Voilà plusieurs années que le coup se prépare entre le conseil départemental de la Corrèze, la rédaction de La Montagne, les permanences de tel ou tel député ou sénateur, les couloirs de tel ou tel conseil communautaire. À coup de publi-reportages qui ne disent par leur nom, sur la filière-bois, sur la filière-viande, sur le mal-être des agriculteurs, sur la menace d’« ultra-gauche » ou « écolo-activiste », à coup de petites phrases dispensées à l’envie sur l’antenne de France Bleu Limousin, dans telle ou telle réunion ou inauguration, dans la rubrique « indiscrétions » du journal La Montagne, dans un reportage de complaisance du 19/20 de France 3 Limousin à Gentioux en plein mois d’août. Rien d’étonnant dès lors que ce petit foyer de ressentiment rural régulièrement attisé, notamment par Pascal Coste depuis son arrivée au conseil départemental de la Corrèze, suscite aujourd’hui la convoitise pèle-mêle de La République En Marche, en la personne du député Jean-Baptiste Moreau, ou du Rassemblement National qui ont l’un et l’autre besoin de se refaire dans le secteur.
Depuis des mois donc on prépare les cœurs et les esprits à un grand règlement de comptes, où l’on fera dans un grand brouhaha fleurant bon le pogrom, passer les « ultras » du Plateau ou d’ailleurs et tout ce qui s’en rapproche de près ou de loin, pour responsables du malheur du bon peuple des campagnes.
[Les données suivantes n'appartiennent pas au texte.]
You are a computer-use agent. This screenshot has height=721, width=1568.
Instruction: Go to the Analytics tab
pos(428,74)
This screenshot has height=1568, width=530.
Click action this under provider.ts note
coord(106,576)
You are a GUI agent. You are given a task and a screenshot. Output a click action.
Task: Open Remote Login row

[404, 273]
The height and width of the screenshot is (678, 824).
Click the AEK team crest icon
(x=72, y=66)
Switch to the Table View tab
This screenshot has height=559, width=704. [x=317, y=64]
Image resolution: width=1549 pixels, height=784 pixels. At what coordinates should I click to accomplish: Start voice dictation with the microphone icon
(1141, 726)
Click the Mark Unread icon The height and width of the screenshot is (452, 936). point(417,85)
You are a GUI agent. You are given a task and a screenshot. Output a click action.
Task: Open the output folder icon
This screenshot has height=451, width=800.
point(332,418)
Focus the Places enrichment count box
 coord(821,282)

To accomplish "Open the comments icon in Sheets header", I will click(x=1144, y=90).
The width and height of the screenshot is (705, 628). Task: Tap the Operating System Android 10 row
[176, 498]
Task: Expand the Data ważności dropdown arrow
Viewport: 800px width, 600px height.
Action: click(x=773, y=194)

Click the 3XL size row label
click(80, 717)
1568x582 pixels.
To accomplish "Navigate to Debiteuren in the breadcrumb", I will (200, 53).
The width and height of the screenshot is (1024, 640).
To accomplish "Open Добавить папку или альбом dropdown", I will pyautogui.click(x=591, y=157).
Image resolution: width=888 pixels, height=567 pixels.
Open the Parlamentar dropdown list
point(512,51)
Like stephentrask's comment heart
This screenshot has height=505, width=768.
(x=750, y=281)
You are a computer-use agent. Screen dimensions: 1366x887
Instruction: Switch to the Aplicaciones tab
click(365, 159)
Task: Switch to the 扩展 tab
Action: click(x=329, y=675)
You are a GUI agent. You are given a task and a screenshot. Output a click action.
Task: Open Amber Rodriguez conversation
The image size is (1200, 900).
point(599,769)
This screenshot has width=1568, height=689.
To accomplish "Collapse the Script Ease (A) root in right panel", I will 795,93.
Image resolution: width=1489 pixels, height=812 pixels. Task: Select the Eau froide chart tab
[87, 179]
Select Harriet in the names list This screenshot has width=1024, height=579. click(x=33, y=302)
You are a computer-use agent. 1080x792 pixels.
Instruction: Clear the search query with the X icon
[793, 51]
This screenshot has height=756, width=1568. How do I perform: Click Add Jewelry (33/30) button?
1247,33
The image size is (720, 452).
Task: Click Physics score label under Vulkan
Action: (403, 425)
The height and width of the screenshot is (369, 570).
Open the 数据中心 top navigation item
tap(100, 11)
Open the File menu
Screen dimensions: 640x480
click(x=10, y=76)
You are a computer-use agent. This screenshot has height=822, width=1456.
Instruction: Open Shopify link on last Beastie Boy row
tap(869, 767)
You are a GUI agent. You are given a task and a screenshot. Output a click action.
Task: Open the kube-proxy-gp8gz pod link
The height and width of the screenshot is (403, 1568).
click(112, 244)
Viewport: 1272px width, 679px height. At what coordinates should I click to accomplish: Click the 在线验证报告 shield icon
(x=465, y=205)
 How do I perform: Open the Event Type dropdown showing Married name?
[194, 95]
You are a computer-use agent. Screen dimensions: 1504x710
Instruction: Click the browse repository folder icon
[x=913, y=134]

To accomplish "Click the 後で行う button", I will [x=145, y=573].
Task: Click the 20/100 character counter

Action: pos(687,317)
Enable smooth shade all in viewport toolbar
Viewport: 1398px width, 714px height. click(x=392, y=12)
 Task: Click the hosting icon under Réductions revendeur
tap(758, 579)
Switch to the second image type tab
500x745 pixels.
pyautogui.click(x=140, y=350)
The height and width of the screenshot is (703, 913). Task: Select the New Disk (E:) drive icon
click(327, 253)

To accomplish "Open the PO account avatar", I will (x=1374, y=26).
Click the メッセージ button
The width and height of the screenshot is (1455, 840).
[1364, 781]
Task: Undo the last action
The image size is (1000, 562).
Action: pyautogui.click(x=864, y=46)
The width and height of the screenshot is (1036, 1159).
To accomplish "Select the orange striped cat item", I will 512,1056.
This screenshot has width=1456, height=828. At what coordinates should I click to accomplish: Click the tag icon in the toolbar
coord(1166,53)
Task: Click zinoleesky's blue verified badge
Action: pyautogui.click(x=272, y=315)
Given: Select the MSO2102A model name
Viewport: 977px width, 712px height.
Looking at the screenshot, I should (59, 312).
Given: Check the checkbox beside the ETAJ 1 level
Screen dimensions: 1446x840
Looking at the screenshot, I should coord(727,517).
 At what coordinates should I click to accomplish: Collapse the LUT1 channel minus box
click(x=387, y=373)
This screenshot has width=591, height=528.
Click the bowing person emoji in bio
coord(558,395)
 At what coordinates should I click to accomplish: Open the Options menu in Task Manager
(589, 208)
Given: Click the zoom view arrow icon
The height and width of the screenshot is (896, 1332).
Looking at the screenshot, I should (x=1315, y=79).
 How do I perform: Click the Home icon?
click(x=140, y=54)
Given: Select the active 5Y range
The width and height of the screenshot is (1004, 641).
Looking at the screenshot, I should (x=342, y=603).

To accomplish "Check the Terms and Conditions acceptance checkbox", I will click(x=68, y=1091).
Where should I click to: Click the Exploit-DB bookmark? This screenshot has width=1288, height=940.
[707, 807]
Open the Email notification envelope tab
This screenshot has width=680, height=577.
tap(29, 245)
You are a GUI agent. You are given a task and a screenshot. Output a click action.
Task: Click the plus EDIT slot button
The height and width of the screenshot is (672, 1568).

Oui ce sont eux et elles LE problème, bien plus que le démantèlement des services publics, la politique agricole, la fermeture des écoles, des postes, des trésors publics, l’augmentation des prix des carburants, les déremboursements de médicaments, les retards au versement des primes, la sécheresse, la pénurie d’eau, les déserts médicaux, les trop petites retraites, le traitement inhumain des anciens et de celles et ceux qu’on paye au lance-pierre pour les gérer, la baisse des dotations municipales, la prolifération des normes, la disparition des truites, du train et de l’hôpital, celle de L’Écho, les coupes rases à perte de vue, l’érosion partout visible, et bien sûr la fin de l’eau potable au robinet.